"With the aforesaid laws, derived more immediately from malformations, a mistaken attempt has been made to couple two other special laws:

1. The first being that of Serres, according to whom the development of an organ altogether depends upon the development of the bloodvessels, and especially of the arteries. Conformably herewith, imperfect development, or the absence, or again the excess of an organ or part, would be a consequence of the insufficiency, or the absence, or again of the preternatural development of the supplying artery. But even were the fact altogether true, the cause of the defective or excessive development of the artery would still remain to be accounted for. The relation, therefore, not of dependence, but merely of correspondence between the degree of development of the malformed organ and of its supplying vessels, would be proved, as the rule, and even this subject to occasional exceptions. Bischoff, however, regards as decisive the direct observation that, in their rudiments, organs are immediately evolved out of the germ, previously to their being furnished from bloodvessels; the constituting cells subsequently becoming metamorphosed in such wise, that, out of one portion bloodvessels and blood, out of another the other (secondary) elements of the organ are derived.
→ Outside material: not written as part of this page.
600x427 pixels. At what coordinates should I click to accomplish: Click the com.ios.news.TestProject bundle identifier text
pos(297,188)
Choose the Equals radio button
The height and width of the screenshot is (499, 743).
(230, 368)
2. According to the second law, the nerves are substituted for the bloodvessels, as the media of development. Tiedemann has shown that, with the absence of certain nerves is coupled the absence of their dependent organs; that in all monstrosities with excess, a corresponding relation is demonstrable in the nervous system; and, again, that in malformations with coalition of organs, the fashion of this union is exactly imitated by the supporting nerves. On the other hand, the natural history of development has shown that the central parts of the nervous system constitute the first vestiges of the embryo, being thrown oftt cognizably as such by the germ. Upon such grounds, the opinion has been formed that, like the normal, so also the anomalous development of the different organs of the embryo is dependent upon the normal or anomalous development of the nervous system. Against this view the objection hinted at in the last paragraph might again apply.

XVIII. The Disposition To Different Diseases Varies According To Age, Sex, Climate, Etc

Thus, aneurism belongs chiefly to manhood and advanced age, rickets exclusively to childhood; the foetus labors under anomalies proper to primary development alone - namely, malformations. In childhood tuberculosis attacks, preferably to all other parts, the lymphatic glands, the brain; at and beyond the age of puberty, the lungs. The female sex greatly favors the occurrence, in the sexual system, of cystoids, of cystosarcoma, of the majority of carfcerous growths. Under certain climatic relations, tuberculosis is rare, - intermittent fever, hypertrophy of the spleen, frequent; under the tropics the ossification of arteries is said to be extremely rare. Again, particular regions and parts of the body manifest different dispositions with respect to the frequency of congenital or acquired anomalies. Thus, Portal pronounces apoplexy to be more frequent in the right corpus striatum than in the left, - pneumonia is more common in the right lung than in the left. The arteries of the inferior extremities are infinitely more obnoxious than those of the superior to ossification and to spontaneous aneurism; the veins of the lower half of the body are almost exclusively subject to varix. Malformation from excess appears more frequent in the upper half of the body, malformation from coalition more frequent in the lower half; variations in the course of bloodvessels are more rare in the inferior extremities than in the superior.